[[ Information provided, beginning ]]

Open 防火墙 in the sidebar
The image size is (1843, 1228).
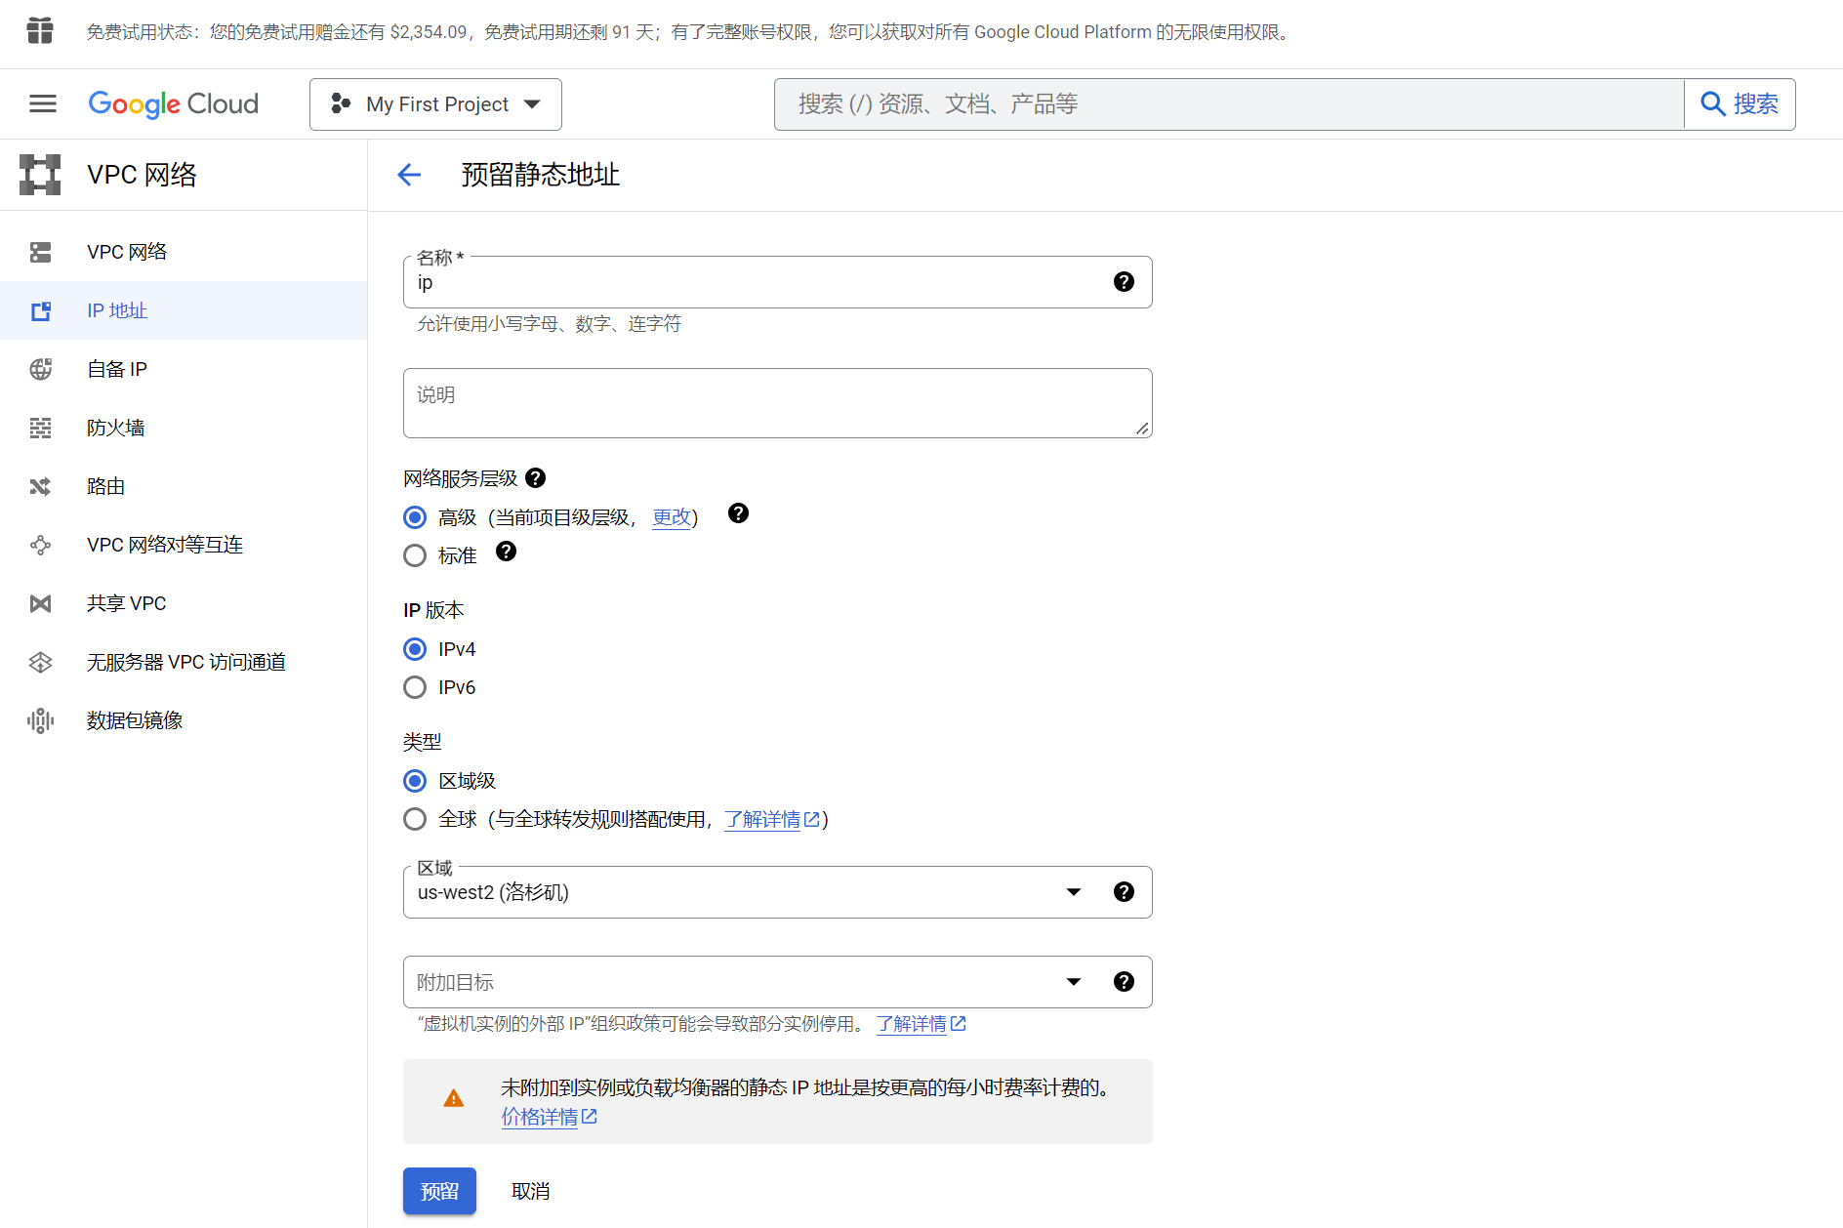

[[ Information provided, end ]]
[[ Information provided, beginning ]]

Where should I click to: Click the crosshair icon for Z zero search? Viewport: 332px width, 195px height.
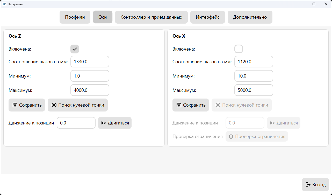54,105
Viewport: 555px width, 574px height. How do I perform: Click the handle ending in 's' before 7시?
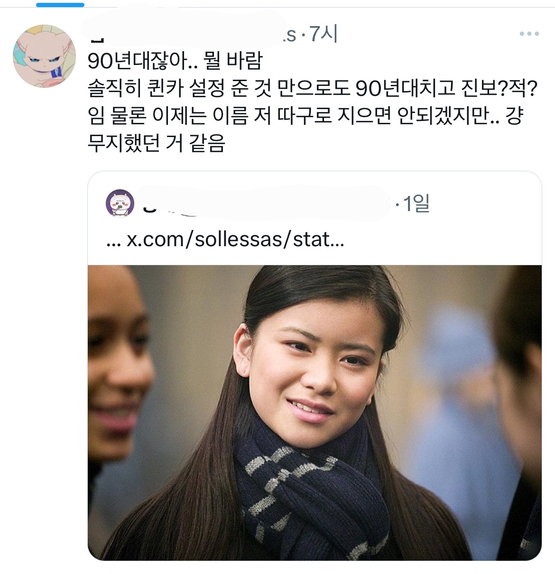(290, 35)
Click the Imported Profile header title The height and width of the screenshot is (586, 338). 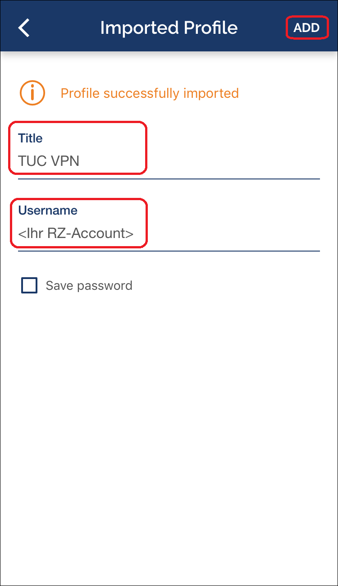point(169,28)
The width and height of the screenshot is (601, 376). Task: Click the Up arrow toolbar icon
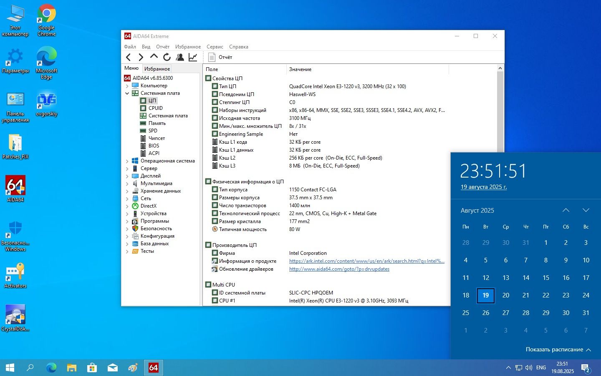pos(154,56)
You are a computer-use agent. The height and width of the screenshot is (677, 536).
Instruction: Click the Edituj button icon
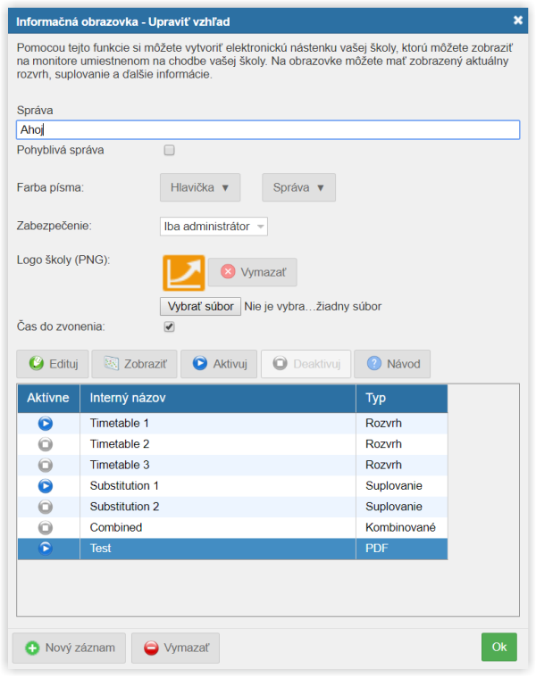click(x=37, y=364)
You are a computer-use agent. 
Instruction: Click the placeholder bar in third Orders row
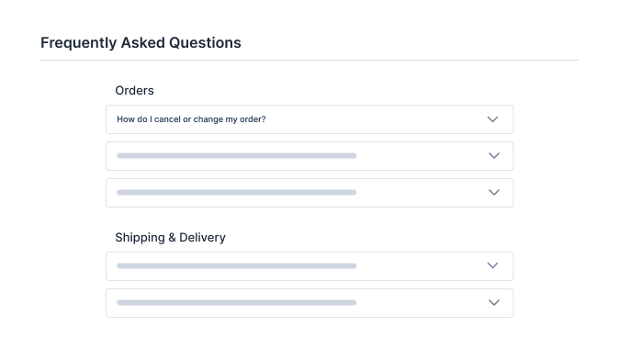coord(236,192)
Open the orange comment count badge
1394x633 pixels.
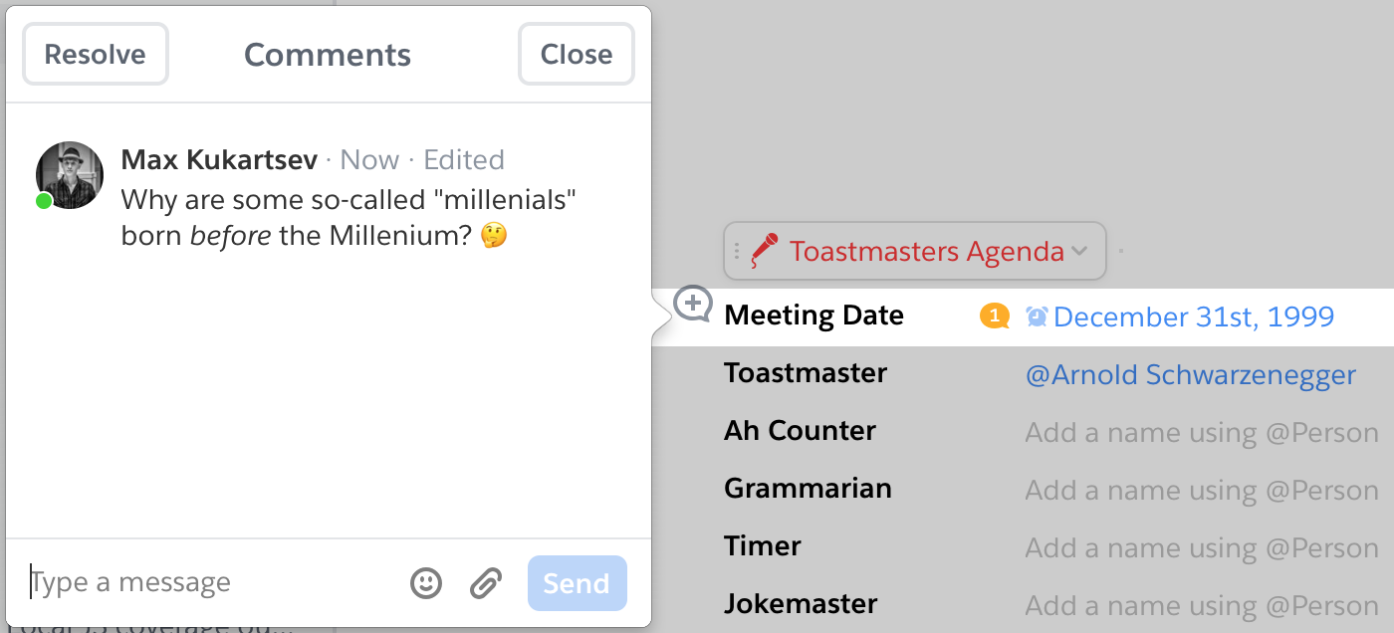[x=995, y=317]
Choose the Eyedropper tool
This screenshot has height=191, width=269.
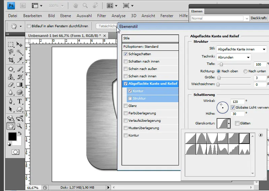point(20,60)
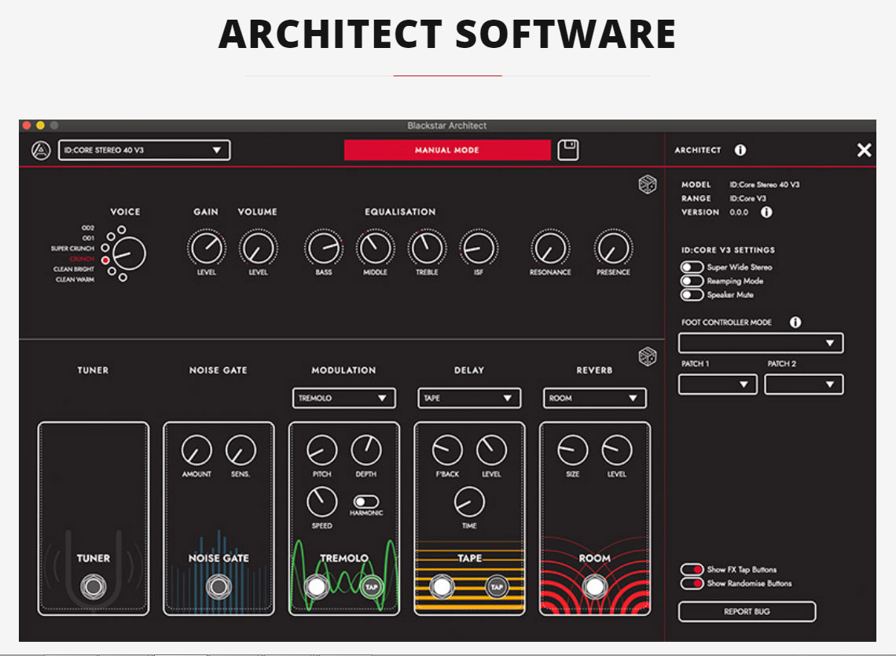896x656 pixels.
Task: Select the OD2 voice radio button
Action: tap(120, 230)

[[ Information provided, end ]]

Task ::
Check the records above line by line and tally those holding the string "Open". Answer with the number only.

Reply to the task ::
2